------ DATA IN THIS EXERCISE ------

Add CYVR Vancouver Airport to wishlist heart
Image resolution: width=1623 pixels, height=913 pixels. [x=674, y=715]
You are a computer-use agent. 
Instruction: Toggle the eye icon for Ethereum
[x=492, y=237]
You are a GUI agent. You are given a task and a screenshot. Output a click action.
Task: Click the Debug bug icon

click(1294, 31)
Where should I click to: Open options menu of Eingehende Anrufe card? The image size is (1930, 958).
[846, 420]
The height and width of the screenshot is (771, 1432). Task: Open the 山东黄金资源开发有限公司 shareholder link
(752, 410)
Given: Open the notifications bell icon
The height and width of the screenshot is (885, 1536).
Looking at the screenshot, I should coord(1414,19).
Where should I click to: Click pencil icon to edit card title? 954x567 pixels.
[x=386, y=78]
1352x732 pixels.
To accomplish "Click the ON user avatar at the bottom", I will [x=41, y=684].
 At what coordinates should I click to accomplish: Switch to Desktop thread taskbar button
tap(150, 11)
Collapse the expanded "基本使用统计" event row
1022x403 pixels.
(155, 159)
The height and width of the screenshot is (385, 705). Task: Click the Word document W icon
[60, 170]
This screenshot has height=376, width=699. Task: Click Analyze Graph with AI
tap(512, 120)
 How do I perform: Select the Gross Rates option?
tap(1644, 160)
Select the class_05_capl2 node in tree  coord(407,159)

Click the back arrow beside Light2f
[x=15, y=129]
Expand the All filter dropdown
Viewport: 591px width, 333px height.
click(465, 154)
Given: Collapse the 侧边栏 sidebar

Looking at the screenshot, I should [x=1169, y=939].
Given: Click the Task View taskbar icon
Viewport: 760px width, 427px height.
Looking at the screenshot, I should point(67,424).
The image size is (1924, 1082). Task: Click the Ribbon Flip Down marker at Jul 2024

------

Only an exact transcription of all the entries will do.

Add CYVR Vancouver Airport to wishlist heart
Image resolution: width=1623 pixels, height=913 pixels. [x=674, y=715]
You are a computer-use agent. 
Instruction: Toggle the eye icon for Ethereum
[x=492, y=237]
You are a GUI agent. You are given a task and a screenshot. Output a click action.
Task: Click the Debug bug icon

click(1294, 31)
Where should I click to: Open options menu of Eingehende Anrufe card? The image size is (1930, 958).
[846, 420]
The height and width of the screenshot is (771, 1432). Task: Open the 山东黄金资源开发有限公司 shareholder link
(752, 410)
Given: Open the notifications bell icon
The height and width of the screenshot is (885, 1536).
Looking at the screenshot, I should coord(1414,19).
Where should I click to: Click pencil icon to edit card title? 954x567 pixels.
[x=386, y=78]
1352x732 pixels.
To accomplish "Click the ON user avatar at the bottom", I will [x=41, y=684].
 At what coordinates should I click to accomplish: Switch to Desktop thread taskbar button
tap(150, 11)
Collapse the expanded "基本使用统计" event row
1022x403 pixels.
(155, 159)
The height and width of the screenshot is (385, 705). Task: Click the Word document W icon
[60, 170]
This screenshot has height=376, width=699. Task: Click Analyze Graph with AI
tap(512, 120)
 How do I perform: Select the Gross Rates option?
tap(1644, 160)
Select the class_05_capl2 node in tree  coord(407,159)

Click the back arrow beside Light2f
[x=15, y=129]
Expand the All filter dropdown
Viewport: 591px width, 333px height.
click(465, 154)
Given: Collapse the 侧边栏 sidebar

Looking at the screenshot, I should [x=1169, y=939].
Given: Click the Task View taskbar icon
Viewport: 760px width, 427px height.
Looking at the screenshot, I should point(67,424).
The image size is (1924, 1082). Task: Click the Ribbon Flip Down marker at Jul 2024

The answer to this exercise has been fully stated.